Your output should be the full listing, unchanged.

Material supplied -
"""

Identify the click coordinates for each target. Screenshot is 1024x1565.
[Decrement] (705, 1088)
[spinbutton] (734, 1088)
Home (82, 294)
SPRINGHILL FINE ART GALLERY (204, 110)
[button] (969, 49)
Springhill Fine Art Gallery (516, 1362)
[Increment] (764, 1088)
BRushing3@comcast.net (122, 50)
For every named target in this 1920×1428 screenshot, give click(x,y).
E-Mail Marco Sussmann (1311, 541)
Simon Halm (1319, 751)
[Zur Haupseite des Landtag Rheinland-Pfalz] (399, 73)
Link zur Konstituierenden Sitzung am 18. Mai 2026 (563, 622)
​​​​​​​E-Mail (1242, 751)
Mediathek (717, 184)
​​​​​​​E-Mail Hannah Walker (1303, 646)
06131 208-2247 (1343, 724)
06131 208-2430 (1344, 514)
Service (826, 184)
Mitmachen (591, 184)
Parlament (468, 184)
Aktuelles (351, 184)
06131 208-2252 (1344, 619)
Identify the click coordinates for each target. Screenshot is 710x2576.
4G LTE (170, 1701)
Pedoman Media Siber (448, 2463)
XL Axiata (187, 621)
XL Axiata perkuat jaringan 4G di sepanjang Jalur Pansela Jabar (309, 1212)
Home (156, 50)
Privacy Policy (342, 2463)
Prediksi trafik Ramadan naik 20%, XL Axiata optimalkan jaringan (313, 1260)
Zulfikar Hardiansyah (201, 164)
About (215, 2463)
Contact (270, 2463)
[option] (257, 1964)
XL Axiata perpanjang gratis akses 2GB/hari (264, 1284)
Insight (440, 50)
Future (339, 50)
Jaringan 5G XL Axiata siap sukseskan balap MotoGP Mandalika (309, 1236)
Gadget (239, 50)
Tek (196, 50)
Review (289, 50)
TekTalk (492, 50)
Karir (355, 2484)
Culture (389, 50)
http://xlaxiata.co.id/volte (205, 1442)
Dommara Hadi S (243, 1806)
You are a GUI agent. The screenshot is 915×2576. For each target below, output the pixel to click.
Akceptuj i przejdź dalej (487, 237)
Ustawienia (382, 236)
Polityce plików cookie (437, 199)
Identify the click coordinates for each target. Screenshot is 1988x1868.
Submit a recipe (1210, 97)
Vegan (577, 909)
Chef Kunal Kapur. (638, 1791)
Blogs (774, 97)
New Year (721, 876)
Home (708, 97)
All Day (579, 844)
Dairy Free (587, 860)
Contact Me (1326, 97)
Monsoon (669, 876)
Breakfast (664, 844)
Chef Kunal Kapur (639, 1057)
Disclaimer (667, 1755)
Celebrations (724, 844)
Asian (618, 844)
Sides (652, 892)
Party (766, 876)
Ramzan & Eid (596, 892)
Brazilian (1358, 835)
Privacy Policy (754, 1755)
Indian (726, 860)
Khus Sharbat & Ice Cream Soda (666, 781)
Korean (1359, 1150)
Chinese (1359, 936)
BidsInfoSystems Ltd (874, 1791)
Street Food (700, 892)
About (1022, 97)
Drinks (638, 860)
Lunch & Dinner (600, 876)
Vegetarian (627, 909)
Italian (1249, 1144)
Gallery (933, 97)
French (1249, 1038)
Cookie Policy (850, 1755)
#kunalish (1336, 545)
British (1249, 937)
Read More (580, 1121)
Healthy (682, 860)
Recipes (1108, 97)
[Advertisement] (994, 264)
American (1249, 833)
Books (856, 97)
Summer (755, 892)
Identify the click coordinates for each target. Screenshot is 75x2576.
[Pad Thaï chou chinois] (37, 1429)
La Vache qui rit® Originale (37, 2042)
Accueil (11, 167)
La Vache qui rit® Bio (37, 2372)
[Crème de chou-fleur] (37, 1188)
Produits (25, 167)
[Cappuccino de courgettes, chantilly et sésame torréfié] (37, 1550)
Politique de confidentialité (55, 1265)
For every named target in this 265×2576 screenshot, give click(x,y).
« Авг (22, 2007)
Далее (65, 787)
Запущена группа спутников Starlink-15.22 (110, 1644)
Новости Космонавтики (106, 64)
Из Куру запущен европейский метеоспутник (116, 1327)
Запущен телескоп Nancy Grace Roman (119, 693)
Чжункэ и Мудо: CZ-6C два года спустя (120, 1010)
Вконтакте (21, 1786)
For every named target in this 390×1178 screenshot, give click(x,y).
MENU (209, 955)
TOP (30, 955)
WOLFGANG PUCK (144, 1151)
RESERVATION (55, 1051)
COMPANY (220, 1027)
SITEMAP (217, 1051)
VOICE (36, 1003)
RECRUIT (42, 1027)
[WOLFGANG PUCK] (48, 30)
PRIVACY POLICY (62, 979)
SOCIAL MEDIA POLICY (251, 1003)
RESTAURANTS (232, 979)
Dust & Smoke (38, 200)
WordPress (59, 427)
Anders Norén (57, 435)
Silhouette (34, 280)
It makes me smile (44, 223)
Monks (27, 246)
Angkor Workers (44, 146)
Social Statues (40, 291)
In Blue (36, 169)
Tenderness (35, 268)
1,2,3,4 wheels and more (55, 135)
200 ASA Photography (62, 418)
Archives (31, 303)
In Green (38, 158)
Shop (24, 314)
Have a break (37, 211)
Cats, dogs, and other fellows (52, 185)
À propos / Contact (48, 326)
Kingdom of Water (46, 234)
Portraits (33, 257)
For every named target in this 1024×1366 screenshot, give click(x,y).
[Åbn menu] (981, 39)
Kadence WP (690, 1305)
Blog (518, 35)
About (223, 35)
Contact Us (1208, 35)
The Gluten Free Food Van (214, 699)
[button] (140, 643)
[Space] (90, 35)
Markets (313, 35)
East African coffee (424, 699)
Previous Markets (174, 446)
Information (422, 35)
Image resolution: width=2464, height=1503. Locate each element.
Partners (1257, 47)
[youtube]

"""

Task output -
Identify the click coordinates for each target. Screenshot is 1024x1565.
[Decrement] (705, 1088)
[spinbutton] (734, 1088)
Home (82, 294)
SPRINGHILL FINE ART GALLERY (204, 110)
[button] (969, 49)
Springhill Fine Art Gallery (516, 1362)
[Increment] (764, 1088)
BRushing3@comcast.net (122, 50)
For every named target in this 1920×1428 screenshot, give click(x,y).
E-Mail Marco Sussmann (1311, 541)
Simon Halm (1319, 751)
[Zur Haupseite des Landtag Rheinland-Pfalz] (399, 73)
Link zur Konstituierenden Sitzung am 18. Mai 2026 (563, 622)
​​​​​​​E-Mail (1242, 751)
Mediathek (717, 184)
​​​​​​​E-Mail Hannah Walker (1303, 646)
06131 208-2247 (1343, 724)
06131 208-2430 (1344, 514)
Service (826, 184)
Mitmachen (591, 184)
Parlament (468, 184)
Aktuelles (351, 184)
06131 208-2252 (1344, 619)
Identify the click coordinates for each target. Screenshot is 710x2576.
4G LTE (170, 1701)
Pedoman Media Siber (448, 2463)
XL Axiata (187, 621)
XL Axiata perkuat jaringan 4G di sepanjang Jalur Pansela Jabar (309, 1212)
Home (156, 50)
Privacy Policy (342, 2463)
Prediksi trafik Ramadan naik 20%, XL Axiata optimalkan jaringan (313, 1260)
Zulfikar Hardiansyah (201, 164)
About (215, 2463)
Contact (270, 2463)
[option] (257, 1964)
XL Axiata perpanjang gratis akses 2GB/hari (264, 1284)
Insight (440, 50)
Future (339, 50)
Jaringan 5G XL Axiata siap sukseskan balap MotoGP Mandalika (309, 1236)
Gadget (239, 50)
Tek (196, 50)
Review (289, 50)
TekTalk (492, 50)
Karir (355, 2484)
Culture (389, 50)
http://xlaxiata.co.id/volte (205, 1442)
Dommara Hadi S (243, 1806)
You are a GUI agent. The screenshot is 915×2576. For each target below, output the pixel to click.
Akceptuj i przejdź dalej (487, 237)
Ustawienia (382, 236)
Polityce plików cookie (437, 199)
Identify the click coordinates for each target. Screenshot is 1988x1868.
Submit a recipe (1210, 97)
Vegan (577, 909)
Chef Kunal Kapur. (638, 1791)
Blogs (774, 97)
New Year (721, 876)
Home (708, 97)
All Day (579, 844)
Dairy Free (587, 860)
Contact Me (1326, 97)
Monsoon (669, 876)
Breakfast (664, 844)
Chef Kunal Kapur (639, 1057)
Disclaimer (667, 1755)
Celebrations (724, 844)
Asian (618, 844)
Sides (652, 892)
Party (766, 876)
Ramzan & Eid (596, 892)
Brazilian (1358, 835)
Privacy Policy (754, 1755)
Indian (726, 860)
Khus Sharbat & Ice Cream Soda (666, 781)
Korean (1359, 1150)
Chinese (1359, 936)
BidsInfoSystems Ltd (874, 1791)
Street Food (700, 892)
About (1022, 97)
Drinks (638, 860)
Lunch & Dinner (600, 876)
Vegetarian (627, 909)
Italian (1249, 1144)
Gallery (933, 97)
French (1249, 1038)
Cookie Policy (850, 1755)
#kunalish (1336, 545)
British (1249, 937)
Read More (580, 1121)
Healthy (682, 860)
Recipes (1108, 97)
[Advertisement] (994, 264)
American (1249, 833)
Books (856, 97)
Summer (755, 892)
Identify the click coordinates for each target. Screenshot is 75x2576.
[Pad Thaï chou chinois] (37, 1429)
La Vache qui rit® Originale (37, 2042)
Accueil (11, 167)
La Vache qui rit® Bio (37, 2372)
[Crème de chou-fleur] (37, 1188)
Produits (25, 167)
[Cappuccino de courgettes, chantilly et sésame torréfié] (37, 1550)
Politique de confidentialité (55, 1265)
For every named target in this 265×2576 screenshot, give click(x,y).
« Авг (22, 2007)
Далее (65, 787)
Запущена группа спутников Starlink-15.22 (110, 1644)
Новости Космонавтики (106, 64)
Из Куру запущен европейский метеоспутник (116, 1327)
Запущен телескоп Nancy Grace Roman (119, 693)
Чжункэ и Мудо: CZ-6C два года спустя (120, 1010)
Вконтакте (21, 1786)
For every named target in this 390×1178 screenshot, give click(x,y).
MENU (209, 955)
TOP (30, 955)
WOLFGANG PUCK (144, 1151)
RESERVATION (55, 1051)
COMPANY (220, 1027)
SITEMAP (217, 1051)
VOICE (36, 1003)
RECRUIT (42, 1027)
[WOLFGANG PUCK] (48, 30)
PRIVACY POLICY (62, 979)
SOCIAL MEDIA POLICY (251, 1003)
RESTAURANTS (232, 979)
Dust & Smoke (38, 200)
WordPress (59, 427)
Anders Norén (57, 435)
Silhouette (34, 280)
It makes me smile (44, 223)
Monks (27, 246)
Angkor Workers (44, 146)
Social Statues (40, 291)
In Blue (36, 169)
Tenderness (35, 268)
1,2,3,4 wheels and more (55, 135)
200 ASA Photography (62, 418)
Archives (31, 303)
In Green (38, 158)
Shop (24, 314)
Have a break (37, 211)
Cats, dogs, and other fellows (52, 185)
À propos / Contact (48, 326)
Kingdom of Water (46, 234)
Portraits (33, 257)
For every named target in this 1024×1366 screenshot, give click(x,y).
[Åbn menu] (981, 39)
Kadence WP (690, 1305)
Blog (518, 35)
About (223, 35)
Contact Us (1208, 35)
The Gluten Free Food Van (214, 699)
[button] (140, 643)
[Space] (90, 35)
Markets (313, 35)
East African coffee (424, 699)
Previous Markets (174, 446)
Information (422, 35)
Image resolution: width=2464, height=1503. Locate each element.
Partners (1257, 47)
[youtube]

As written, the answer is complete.